DUBLIN (Reuters) - The Archbishop of Dublin offered on Tuesday to house some of the city's homeless people in church property, as government policy came under fire after a homeless man died just metres from parliament.

The man's body was found by a passer-by in a doorway on Monday and has highlighted growing homelessness in Irish capital. More than 160 people sleep rough in Dublin each night, according to official figures, almost three times more than when Ireland's financial crisis began five years ago.

Archbishop Diarmuid Martin, the head of the Catholic Church in Dublin, said one of his diocesan buildings could be made suitable before Christmas to provide shelter for between 30 and 40 homeless people in the inner city.

"Archbishop Martin said he is very deeply concerned about a deeply divided Dublin where on the one hand there is rejoicing at increased spending over the Christmas period and on the other hand where the number of those homeless and hungry is actually increasing," the Dublin diocese said in a statement.

While Ireland's economy is set to outpace the rest of Europe with growth of close to 5 percent this year, many complain about the unevenness of the recovery, particularly after years of relentless austerity that has cut services significantly.

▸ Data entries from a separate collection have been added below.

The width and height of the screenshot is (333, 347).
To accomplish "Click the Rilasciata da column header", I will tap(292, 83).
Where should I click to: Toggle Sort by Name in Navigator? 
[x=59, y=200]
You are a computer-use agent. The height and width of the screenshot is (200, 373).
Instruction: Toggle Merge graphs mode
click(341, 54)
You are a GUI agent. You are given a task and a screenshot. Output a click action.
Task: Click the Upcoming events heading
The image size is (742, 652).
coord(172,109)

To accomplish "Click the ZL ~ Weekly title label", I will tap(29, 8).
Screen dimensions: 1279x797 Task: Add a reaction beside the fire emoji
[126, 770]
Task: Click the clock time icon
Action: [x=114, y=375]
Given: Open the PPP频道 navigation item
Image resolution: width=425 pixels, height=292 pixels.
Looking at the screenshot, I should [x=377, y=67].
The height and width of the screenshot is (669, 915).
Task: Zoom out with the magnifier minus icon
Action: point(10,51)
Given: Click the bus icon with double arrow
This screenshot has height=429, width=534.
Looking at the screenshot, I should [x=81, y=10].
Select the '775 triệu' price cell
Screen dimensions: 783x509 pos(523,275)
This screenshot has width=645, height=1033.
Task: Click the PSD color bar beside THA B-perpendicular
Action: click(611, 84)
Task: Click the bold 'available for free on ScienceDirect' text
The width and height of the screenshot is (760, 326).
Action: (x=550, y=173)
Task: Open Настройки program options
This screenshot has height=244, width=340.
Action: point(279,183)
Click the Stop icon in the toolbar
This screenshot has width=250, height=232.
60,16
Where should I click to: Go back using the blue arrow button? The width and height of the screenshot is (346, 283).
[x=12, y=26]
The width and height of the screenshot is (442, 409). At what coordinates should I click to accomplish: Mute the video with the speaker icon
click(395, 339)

Recent data showed more than 2,500 people, almost a third of them children, are in emergency accommodation in Ireland, a situation the Simon Community charity said made it increasingly difficult to find a bed for anyone living on the street.

With an acute shortage of housing supply in urban areas, the Irish government last week laid out plans to build and refurbish 35,000 social housing units over the next five years. Opposition parties criticised them for not reacting sooner.

Minister for the Environment Alan Kelly said on Tuesday that he would convene a special forum on homelessness this week, bringing together the heads of Dublin's local authorities and voluntary bodies to see what collective action can be taken.

"We are doing something about this and we need to continue to do an awful lot more, fellow minister Jan O'Sullivan told national broadcaster RTE.